Qwest's CEO Says Home Broadband Up For Grabs
(10/ 8/99; 1:00 PM EST) By Mo Krochmal, TechWeb
The cable industry has not won the battle to provide broadband access to the home, said Joseph Nacchio, the chairman of a large carrier.
"The public thinks cable has won, but that's only because the cable industry has bigger public relations," said Nacchio of Denver-based communications carrier Qwest in his Internet World keynote address on Friday. "Cable and the Bells will both be around; no one has the knockout punch."
The ability to deliver broadband connectivity to American homes is seen as a critical step in the evolution of business on the Internet and a critical technological hurdle. Each industry is just beginning to roll out services that let homes utilize bandwidth similar to what is available commercially -- but less expensively.
The cable industry is betting on the cable infrastructure used to deliver television, while the telephone industry -- save AT&T, which has hedged its bets with the purchase of broadband carrier and content company ExciteAtHome -- is installing DSL over the copper wires that reach the home -- the local loop.
"It's still up for grabs," Nacchio said. "Watch VDSL."
The technology of VDSL connects customers with the fiber-optic lines and has the capacity for feeding apartment complexes or offices, while still using existing copper wire infrastructure.

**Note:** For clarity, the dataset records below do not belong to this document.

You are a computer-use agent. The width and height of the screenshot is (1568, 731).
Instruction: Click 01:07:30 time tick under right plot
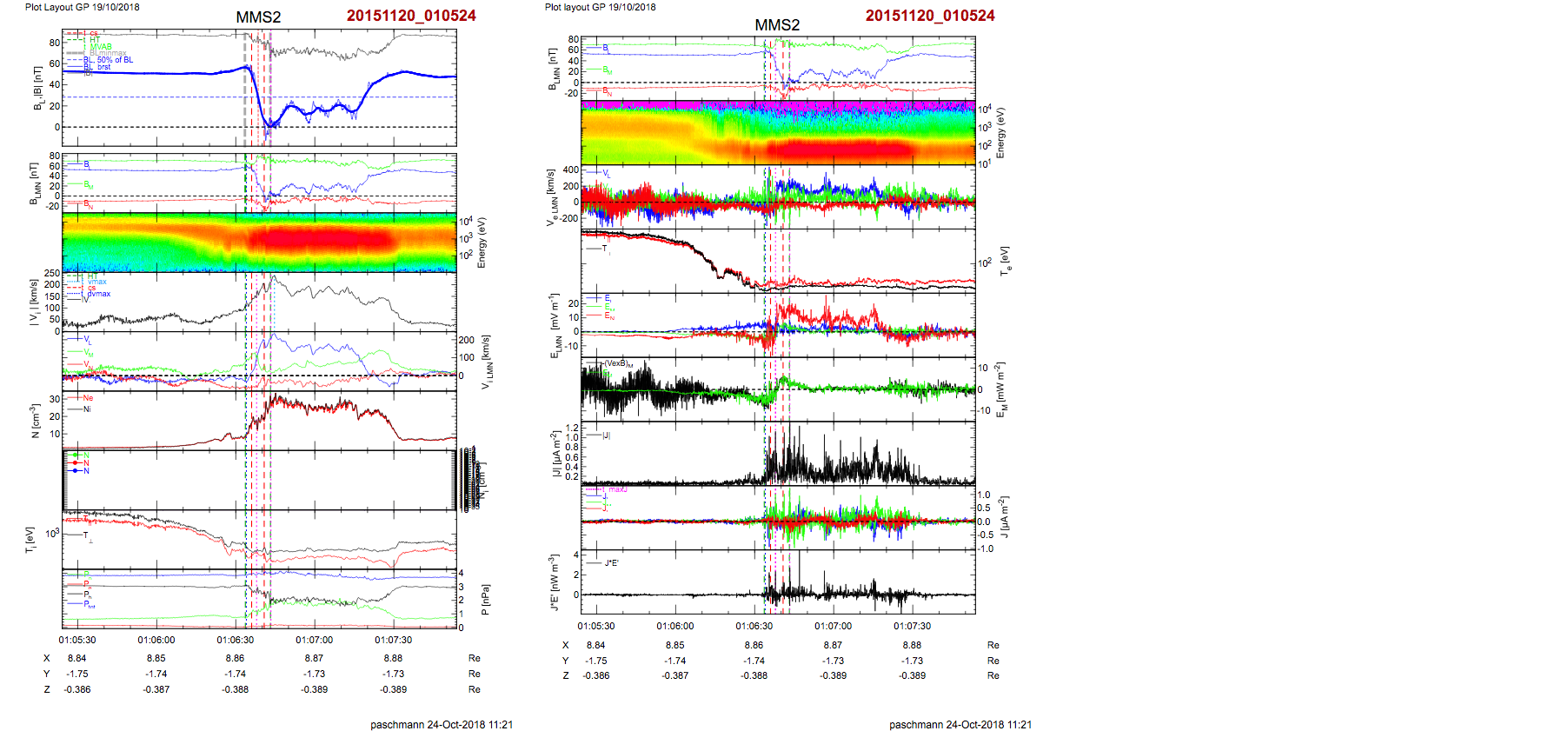tap(912, 626)
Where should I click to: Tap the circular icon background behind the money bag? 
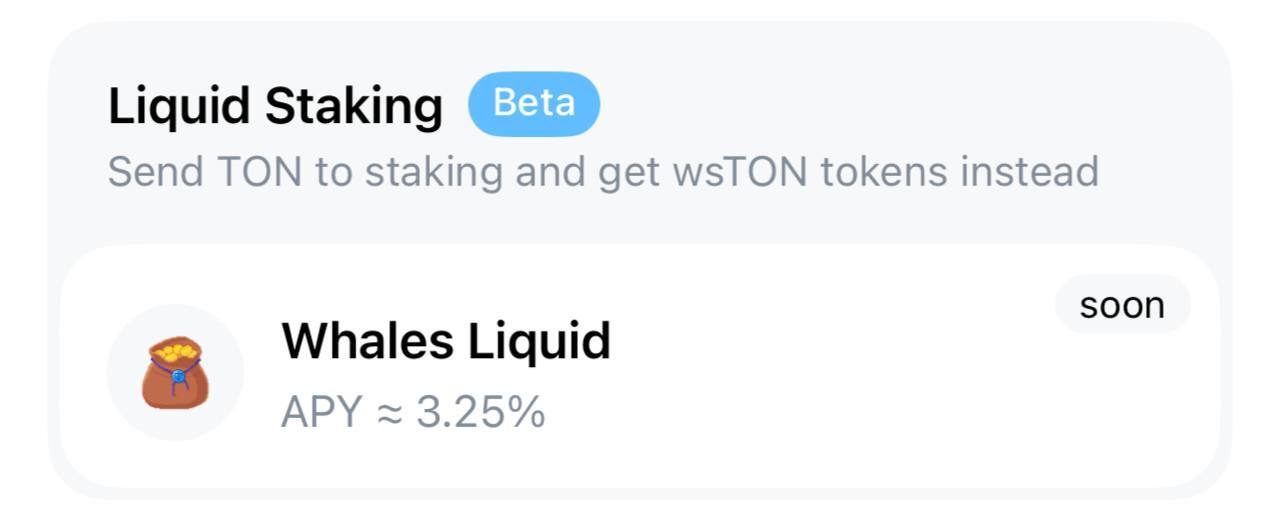175,372
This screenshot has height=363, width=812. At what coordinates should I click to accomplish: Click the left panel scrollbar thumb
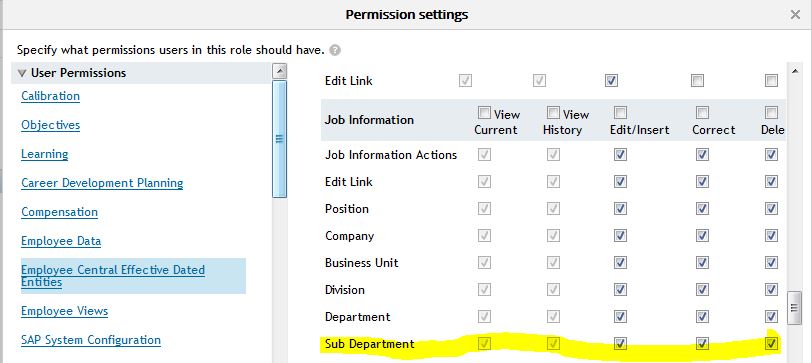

"If you can get fiber within 4,000 feet of the home, you can drive 56-megabit connectivity and everyone can get on at 7 p.m.," he said. "It's a time-to-market challenge."
That is an issue that Sol Trujillo, the chairman of U S West will handle, Nacchio said. Qwest signed an agreement this summer to acquire the Denver-based RBOC for stock worth $35 billion. The deal is pending a shareholders vote on Nov. 2.
"The U S West deal is about growth," Nacchio said. "It is about controlling the biggest DSL provider and taking their operations and infrastructure and porting it outside their area. We wanted to blow it apart and move the world to broadband."
Nacchio said he had no idea about speculation that BellSouth, another RBOC, would buy Qwest.
"I would be the last one to know," he said. "The next four weeks will be interesting."